_Given information_
[start]

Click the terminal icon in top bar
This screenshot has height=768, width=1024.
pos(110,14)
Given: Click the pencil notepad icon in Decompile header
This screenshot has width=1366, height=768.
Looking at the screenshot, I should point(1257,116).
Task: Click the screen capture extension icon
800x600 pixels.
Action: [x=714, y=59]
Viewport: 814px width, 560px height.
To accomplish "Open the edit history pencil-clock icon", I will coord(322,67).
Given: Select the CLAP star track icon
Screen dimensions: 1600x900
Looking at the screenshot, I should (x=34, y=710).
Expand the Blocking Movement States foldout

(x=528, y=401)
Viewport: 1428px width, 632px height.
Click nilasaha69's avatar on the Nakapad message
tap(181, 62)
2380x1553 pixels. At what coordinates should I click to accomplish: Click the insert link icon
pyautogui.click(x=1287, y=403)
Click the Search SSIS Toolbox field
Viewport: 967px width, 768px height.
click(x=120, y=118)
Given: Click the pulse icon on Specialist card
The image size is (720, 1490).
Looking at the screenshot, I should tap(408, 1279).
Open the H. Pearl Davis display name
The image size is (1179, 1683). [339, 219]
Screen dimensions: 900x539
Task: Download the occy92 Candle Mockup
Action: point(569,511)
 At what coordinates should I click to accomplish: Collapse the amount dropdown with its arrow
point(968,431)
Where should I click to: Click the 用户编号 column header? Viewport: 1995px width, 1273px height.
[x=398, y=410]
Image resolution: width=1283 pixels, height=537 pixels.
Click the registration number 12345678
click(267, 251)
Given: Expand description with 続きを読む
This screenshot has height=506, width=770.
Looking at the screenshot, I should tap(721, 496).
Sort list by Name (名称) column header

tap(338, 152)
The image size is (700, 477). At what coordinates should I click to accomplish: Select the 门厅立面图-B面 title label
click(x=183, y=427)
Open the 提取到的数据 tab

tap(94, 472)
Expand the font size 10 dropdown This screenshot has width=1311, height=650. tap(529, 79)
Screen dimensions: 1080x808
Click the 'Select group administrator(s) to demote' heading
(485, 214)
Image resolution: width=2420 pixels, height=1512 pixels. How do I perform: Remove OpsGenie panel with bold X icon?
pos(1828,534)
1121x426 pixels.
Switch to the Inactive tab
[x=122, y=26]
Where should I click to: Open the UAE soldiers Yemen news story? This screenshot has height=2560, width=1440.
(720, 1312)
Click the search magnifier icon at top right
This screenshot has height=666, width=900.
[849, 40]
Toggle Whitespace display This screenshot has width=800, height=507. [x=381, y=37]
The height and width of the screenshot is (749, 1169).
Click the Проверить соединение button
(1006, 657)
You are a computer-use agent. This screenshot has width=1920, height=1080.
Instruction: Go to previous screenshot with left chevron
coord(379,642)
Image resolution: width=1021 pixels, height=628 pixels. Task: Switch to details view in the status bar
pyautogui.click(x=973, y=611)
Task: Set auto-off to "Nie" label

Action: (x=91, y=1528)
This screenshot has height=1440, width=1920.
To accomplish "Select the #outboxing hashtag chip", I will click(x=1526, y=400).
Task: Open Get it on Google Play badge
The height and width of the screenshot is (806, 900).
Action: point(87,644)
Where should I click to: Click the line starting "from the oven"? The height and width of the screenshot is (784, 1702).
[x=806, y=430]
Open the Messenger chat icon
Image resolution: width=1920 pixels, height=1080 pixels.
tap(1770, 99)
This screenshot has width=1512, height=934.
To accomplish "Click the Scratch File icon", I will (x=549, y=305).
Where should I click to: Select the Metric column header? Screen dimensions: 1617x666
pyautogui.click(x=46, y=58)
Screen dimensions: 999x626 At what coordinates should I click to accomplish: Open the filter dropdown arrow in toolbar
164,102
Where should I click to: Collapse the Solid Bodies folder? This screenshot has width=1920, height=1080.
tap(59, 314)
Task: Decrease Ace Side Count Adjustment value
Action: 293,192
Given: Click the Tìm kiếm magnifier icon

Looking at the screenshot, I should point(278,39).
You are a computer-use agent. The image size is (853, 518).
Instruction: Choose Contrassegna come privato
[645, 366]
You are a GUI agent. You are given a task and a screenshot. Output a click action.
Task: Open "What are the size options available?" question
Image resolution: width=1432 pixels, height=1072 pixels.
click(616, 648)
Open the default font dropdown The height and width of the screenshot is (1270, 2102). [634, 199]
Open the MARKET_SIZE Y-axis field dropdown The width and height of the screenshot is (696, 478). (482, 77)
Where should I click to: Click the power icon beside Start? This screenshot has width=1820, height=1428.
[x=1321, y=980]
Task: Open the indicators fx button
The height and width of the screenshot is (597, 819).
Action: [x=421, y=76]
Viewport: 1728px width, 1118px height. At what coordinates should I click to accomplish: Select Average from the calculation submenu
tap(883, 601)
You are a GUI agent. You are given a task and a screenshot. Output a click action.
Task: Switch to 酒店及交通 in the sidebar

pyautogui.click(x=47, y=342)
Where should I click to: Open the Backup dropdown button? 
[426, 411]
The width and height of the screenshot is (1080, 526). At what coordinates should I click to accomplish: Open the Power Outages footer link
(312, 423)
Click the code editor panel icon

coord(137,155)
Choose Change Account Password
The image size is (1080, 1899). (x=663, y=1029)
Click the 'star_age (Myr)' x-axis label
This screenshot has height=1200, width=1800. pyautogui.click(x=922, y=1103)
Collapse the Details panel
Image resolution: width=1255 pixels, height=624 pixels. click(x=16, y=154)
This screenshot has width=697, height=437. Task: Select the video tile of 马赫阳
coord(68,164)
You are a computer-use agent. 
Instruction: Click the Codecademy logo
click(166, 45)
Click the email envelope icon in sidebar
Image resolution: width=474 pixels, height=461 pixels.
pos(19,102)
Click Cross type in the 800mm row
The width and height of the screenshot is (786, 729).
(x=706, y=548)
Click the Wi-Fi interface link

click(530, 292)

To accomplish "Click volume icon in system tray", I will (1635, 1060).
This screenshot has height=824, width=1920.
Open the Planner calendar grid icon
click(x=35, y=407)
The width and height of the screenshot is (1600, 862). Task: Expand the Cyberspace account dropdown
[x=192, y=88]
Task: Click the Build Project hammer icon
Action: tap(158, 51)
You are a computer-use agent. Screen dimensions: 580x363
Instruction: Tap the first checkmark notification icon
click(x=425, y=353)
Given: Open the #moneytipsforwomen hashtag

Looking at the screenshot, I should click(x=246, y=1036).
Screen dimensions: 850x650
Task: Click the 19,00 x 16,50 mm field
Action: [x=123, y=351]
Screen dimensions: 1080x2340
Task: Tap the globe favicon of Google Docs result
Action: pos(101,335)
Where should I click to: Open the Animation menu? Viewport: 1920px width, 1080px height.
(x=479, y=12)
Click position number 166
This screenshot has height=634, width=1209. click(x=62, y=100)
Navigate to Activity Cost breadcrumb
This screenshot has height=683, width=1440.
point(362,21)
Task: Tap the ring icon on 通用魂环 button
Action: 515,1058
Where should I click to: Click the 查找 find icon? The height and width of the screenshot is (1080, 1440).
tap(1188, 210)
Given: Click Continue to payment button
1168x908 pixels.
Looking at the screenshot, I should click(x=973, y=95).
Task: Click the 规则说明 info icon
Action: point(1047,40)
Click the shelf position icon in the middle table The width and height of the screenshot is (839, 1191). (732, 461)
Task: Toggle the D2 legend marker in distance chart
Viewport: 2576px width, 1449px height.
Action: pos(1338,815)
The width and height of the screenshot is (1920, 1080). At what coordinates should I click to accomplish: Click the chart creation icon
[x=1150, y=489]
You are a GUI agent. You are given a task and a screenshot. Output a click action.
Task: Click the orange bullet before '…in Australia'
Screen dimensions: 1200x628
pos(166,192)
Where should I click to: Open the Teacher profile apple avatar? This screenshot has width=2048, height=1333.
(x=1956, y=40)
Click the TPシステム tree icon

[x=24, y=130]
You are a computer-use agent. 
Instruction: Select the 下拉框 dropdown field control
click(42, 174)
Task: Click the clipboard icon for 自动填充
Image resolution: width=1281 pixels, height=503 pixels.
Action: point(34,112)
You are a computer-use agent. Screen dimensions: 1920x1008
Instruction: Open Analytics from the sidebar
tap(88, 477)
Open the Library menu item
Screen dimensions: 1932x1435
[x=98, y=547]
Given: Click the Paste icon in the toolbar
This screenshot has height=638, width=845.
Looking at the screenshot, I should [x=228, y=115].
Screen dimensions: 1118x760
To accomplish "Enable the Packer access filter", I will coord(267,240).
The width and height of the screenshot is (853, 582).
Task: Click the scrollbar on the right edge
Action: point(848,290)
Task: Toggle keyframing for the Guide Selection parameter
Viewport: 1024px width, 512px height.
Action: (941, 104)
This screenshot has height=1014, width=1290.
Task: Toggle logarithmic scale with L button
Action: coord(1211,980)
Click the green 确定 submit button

[end]

_Task goal_
Pick out every line in the rows above that contains the word "button", treating uppercase and lowercase letters as different.

_Result for this exercise_
Click the Проверить соединение button
Task: Open the indicators fx button
Where should I click to: Open the Backup dropdown button? 
Task: Tap the ring icon on 通用魂环 button
Given: Click Continue to payment button
Task: Toggle logarithmic scale with L button
Click the green 确定 submit button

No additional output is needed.